WHAT YOU WILL DO –
In the records, each line holding "field" must be reported.

(PROVIDED DATA begins)

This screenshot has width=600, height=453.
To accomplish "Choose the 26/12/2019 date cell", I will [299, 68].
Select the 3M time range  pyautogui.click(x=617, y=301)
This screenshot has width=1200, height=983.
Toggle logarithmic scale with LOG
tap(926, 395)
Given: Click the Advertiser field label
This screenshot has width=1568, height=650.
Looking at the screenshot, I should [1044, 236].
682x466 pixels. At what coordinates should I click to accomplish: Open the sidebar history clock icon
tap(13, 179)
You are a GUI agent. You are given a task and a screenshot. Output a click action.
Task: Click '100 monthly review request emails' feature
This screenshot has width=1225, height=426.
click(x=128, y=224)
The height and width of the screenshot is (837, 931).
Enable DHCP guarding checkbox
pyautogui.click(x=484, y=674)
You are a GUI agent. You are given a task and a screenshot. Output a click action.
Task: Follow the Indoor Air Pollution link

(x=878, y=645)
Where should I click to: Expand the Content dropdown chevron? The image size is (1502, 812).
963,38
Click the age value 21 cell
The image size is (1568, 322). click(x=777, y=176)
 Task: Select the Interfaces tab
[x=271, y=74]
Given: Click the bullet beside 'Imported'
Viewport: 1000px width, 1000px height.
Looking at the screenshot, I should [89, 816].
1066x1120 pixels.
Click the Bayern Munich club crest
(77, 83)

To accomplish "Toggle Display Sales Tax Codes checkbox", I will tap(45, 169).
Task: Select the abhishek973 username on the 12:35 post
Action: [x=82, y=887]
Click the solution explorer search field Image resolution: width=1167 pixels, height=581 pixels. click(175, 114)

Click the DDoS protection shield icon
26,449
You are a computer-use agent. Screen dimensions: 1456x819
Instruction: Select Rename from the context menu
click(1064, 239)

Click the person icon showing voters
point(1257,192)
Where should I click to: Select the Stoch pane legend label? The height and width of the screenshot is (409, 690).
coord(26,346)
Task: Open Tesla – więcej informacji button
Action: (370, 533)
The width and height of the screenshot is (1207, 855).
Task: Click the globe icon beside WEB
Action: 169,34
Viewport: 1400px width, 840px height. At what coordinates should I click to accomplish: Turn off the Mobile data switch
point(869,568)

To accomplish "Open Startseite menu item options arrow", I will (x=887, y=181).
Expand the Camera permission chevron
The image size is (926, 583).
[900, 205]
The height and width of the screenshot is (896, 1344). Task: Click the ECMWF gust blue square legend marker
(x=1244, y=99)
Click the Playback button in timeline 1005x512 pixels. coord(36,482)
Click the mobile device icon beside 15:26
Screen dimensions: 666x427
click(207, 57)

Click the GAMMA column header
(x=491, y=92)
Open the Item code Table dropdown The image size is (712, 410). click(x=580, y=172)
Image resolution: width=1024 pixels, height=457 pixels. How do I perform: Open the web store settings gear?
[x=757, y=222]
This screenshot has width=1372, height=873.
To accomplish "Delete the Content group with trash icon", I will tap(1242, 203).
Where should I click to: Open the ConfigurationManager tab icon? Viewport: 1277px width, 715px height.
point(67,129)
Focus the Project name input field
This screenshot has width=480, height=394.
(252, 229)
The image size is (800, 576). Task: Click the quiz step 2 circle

(PROVIDED DATA ends)

OUTPUT OF THE TASK –
Given: Click the Advertiser field label
Click the solution explorer search field Image resolution: width=1167 pixels, height=581 pixels. click(175, 114)
Focus the Project name input field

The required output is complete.